Have we sequenced every variant of every species?
Case in point, Monsato make GM crops that resist herbicides. What if the parts they are patenting, have analouges in some other plant in the wild?
Monsanto is, in part, doing exactly what you suggested. The genetic element that grants their crops resistance to glyphosate (Round-Up) was discovered in microbes growing in waste runoff containing glyphosate. The patent is on the plants that have been transformed / engineered to contain this naturally occurring resistance gene in their genome and express it to garner resistance to the herbicide.
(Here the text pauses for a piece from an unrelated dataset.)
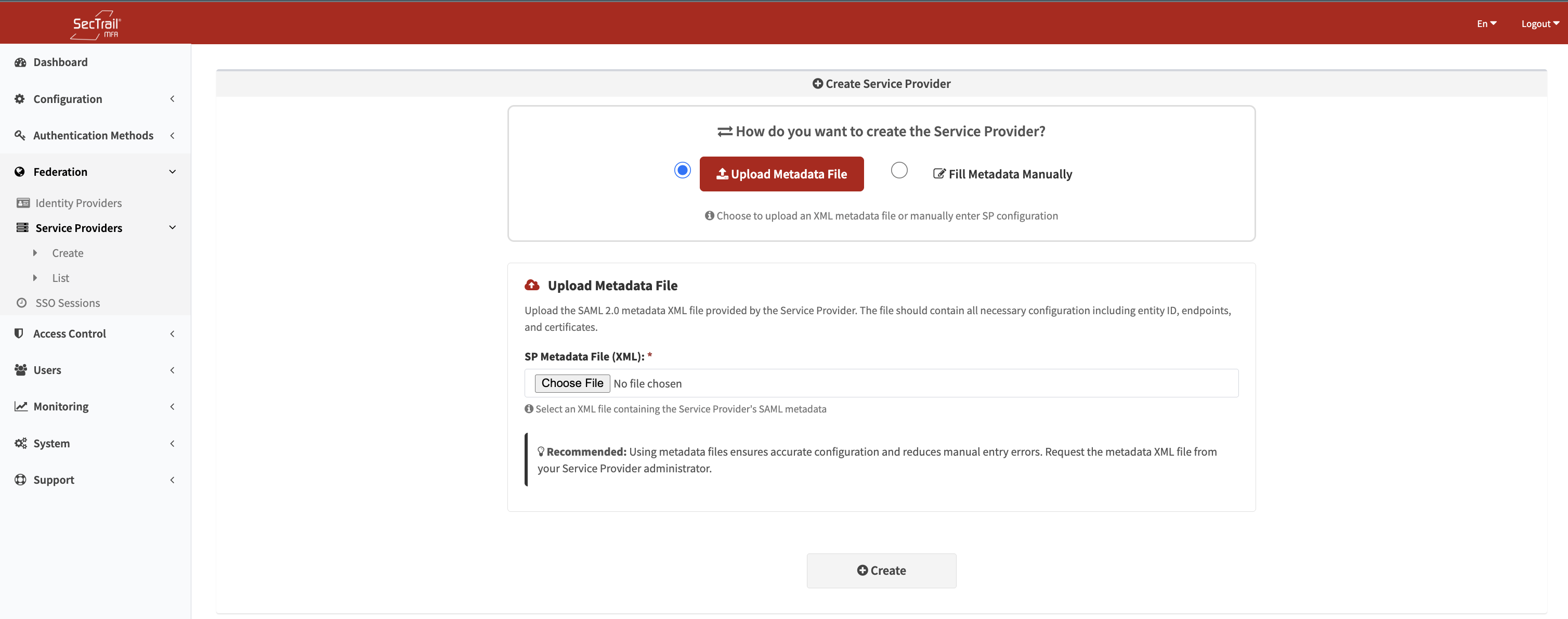Click the Federation globe icon
Viewport: 1568px width, 619px height.
click(20, 172)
The cDNA argument is much worse to ludicrous. The only thing one could imagine is patentable surrounding the issue of cDNA is the technique involved in its generation, but that ship has sailed long ago. The entire process of generating cDNA is by using materials all found in nature. The RNA template that is used to generate cDNA in these cases of naturally occurring genes is obviously naturally occurring* and the technology to even create cDNA in the first place is using a naturally occurring enzyme, reverse transcriptase (found in retroviruses like HIV to catalyze the conversion of their genomic RNA to DNA). Because all these elements exist in the natural world, it is certainly possible in say HIV infected humans that random gene mRNA molecules have been converted to cDNA, thus negating the argument of generating something that does not exist in the natural world. More importantly, the only facet of this whole process of generating cDNA that is artificial is placing the materials in a tube together, NOT inventing any novel chemicals or enzymes to catalyze the process!
* In cells, mRNA molecules are heavily modified, sections spliced out, nucleotides edited, the 5' end capped, the 3' end poly-adenylated, so with the arguments placed forth concerning cDNA, one can imagine in vitro transcription of a gene creates an RNA molecule that doesn't exist in nature and can therefore be patented. Ridiculous, right?